REPUBLICANS PREP FOR BROKERED CONVENTION

Republicans fret no one will amass enough delegates. Politico: “Mysterious outside groups are asking state parties for personal data on potential delegates, Republican campaigns are drawing up plans to send loyal representatives to obscure local conventions, and party officials are dusting off rulebooks to brush up on a process that hasn’t mattered for decades.”
George W. Bush stumps for Jeb in SC. NYT quotes: “These are tough times, and I understand that Americans are angry and frustrated, but we do not need someone in the Oval Office who mirrors and inflames our anger and frustration.”
Trump tries to woo South Carolina Democrats. WSJ: “…Youtube personalities Diamond and Silk came on stage and urged Democrats to vote for Mr. Trump. ‘All lives matter,’ Diamond yelled … South Carolina Lt. Gov. Henry McMaster then reminded the crowd it was an open primary, and Democrats and independents could vote for Mr. Trump.”
Rush Limbaugh says Trump’s anti-Bush rhetoric targets Democrats. NYT quotes: “People think that Mr. Trump was out of control, that he had emotional incontinence that night … Maybe, but I still think there was a strategy going into this.”
Trump threatens third-party run despite earlier pledge. The Hill: “‘When somebody’s in default, that means the other side can do what they have to do,’ he said. ‘The RNC is in default.’ … Trump said he was disappointed with the RNC because it stacks the room at debates ‘with special interests and donors.'”
Rubio further downplays his immigration reform vote. NBC: “‘The Senate immigration law was not headed towards becoming law,’ he told a questioner at a town hall in Rock Hill, S.C. ‘Ideally it was headed towards the House, where conservative members of the House were going to make it even better.'”
James Dobson campaigns for Cruz. NYT quotes robocall: “Other Republicans are certainly worthy of consideration, but at this point it looks like a vote for anyone other than Ted Cruz is a vote for Donald Trump.”

WH Presses GOP On SCOTUS

WH presses GOP on Supreme Court vacancy. W. Post: “‘This is not the first time the Republicans have come out with a lot of bluster only to have reality sink in,’ [WH press sec Eric] Schultz said … Schultz quoted President Ronald Reagan, who pressed for a vote on his Supreme Court nominee Anthony M. Kennedy, who was confirmed in 1988: ‘Every day that passes with a Supreme Court below full strength impairs the people’s business in that crucially important body.'”
Paul Waldman finds and quotes 1970 law review article by Mitch McConnell: “The Senate should discount the philosophy of the nominee … The president is presumably elected by the people to carry out a program and altering the ideological directions of the Supreme Court would seem to be a perfectly legitimate part of a Presidential platform”
“[H]istory supports Mr.

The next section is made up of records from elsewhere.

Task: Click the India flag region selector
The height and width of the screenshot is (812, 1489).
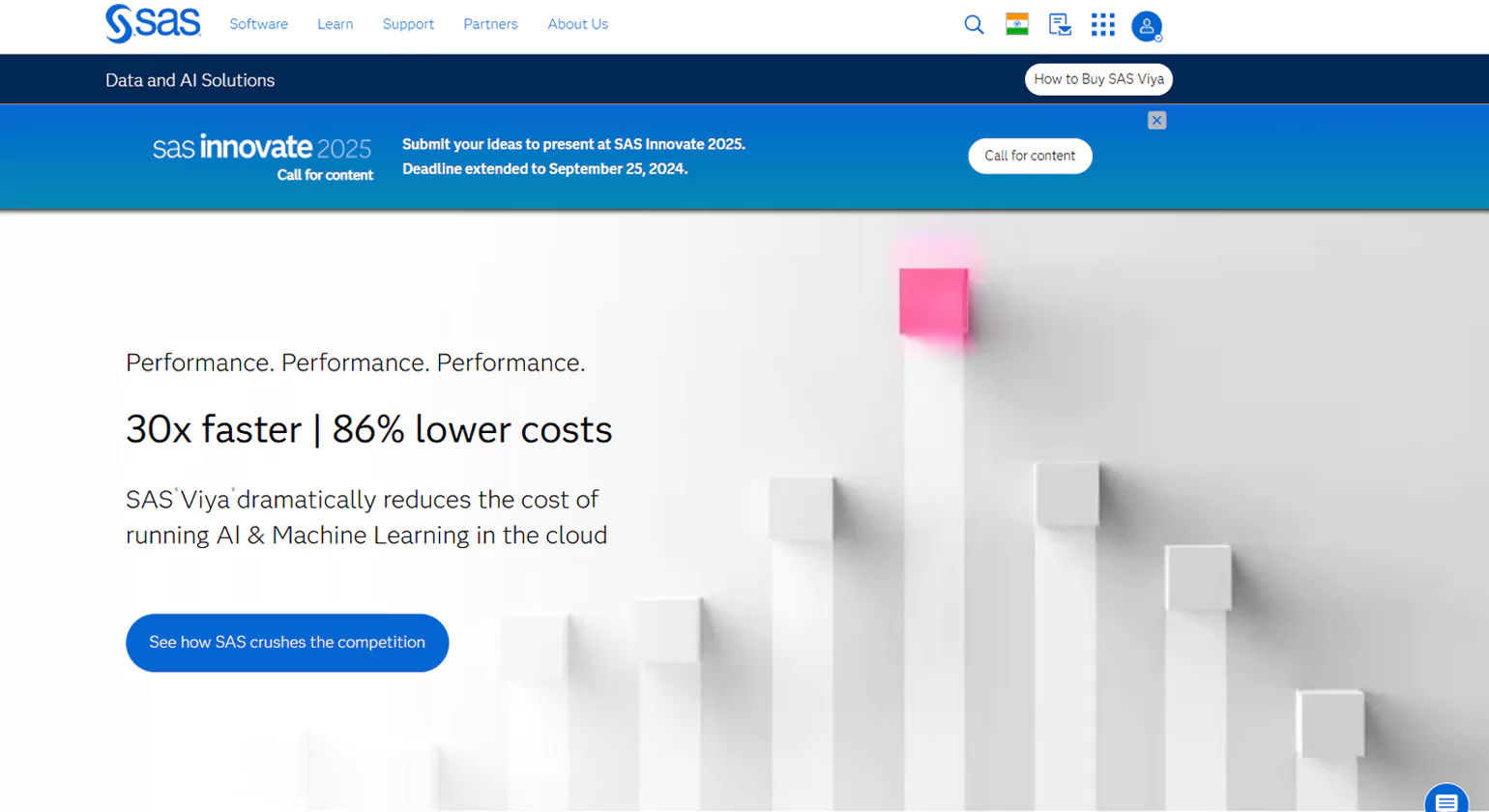Action: click(x=1016, y=25)
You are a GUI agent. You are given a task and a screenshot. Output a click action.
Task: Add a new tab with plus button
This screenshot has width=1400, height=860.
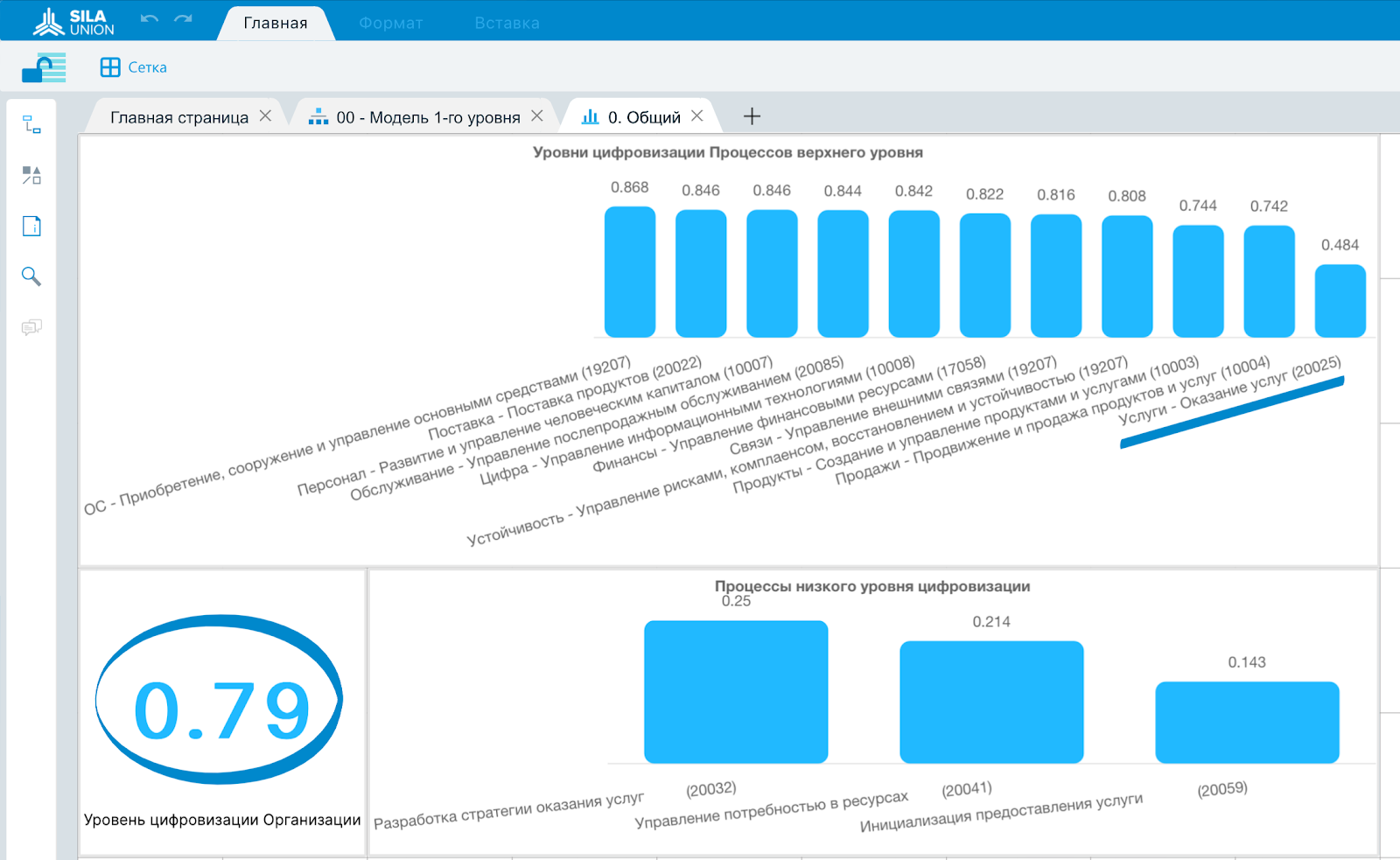click(x=752, y=116)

Obama” says Prof. Timothy Huebner in NYT oped: “On 13 occasions, a vacancy on the nation’s highest court has occurred — through death, retirement or resignation — during a presidential election year … In 11 of these instances, the Senate took action on the president’s nomination. In all five cases in which a vacancy occurred during the first quarter of the year the president successfully nominated a replacement.”
When Republicans blocked LBJ from filling a vacancy, “liberals made them pay for it” reminds Prof. Josh Zeitz in Politico: “From the date of Fortas’ resignation, the seat stood vacant for 13 months until Nixon nominated a compromise candidate, Harry Blackmun. Blackmun, in turn, went on to pen the court’s decision in Roe v Wade.”

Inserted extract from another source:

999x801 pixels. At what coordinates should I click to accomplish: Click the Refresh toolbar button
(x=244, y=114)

GOP obstruction could backfire on Election Day. NYT: “One of [Democrats’] main concerns for months has been how to reproduce the surge of enthusiasm among young and minority voters who helped elect President Obama twice. They view the Republican refusal to consider a nominee with almost a year left in Mr. Obama’s tenure as a potent weapon to generate excitement.”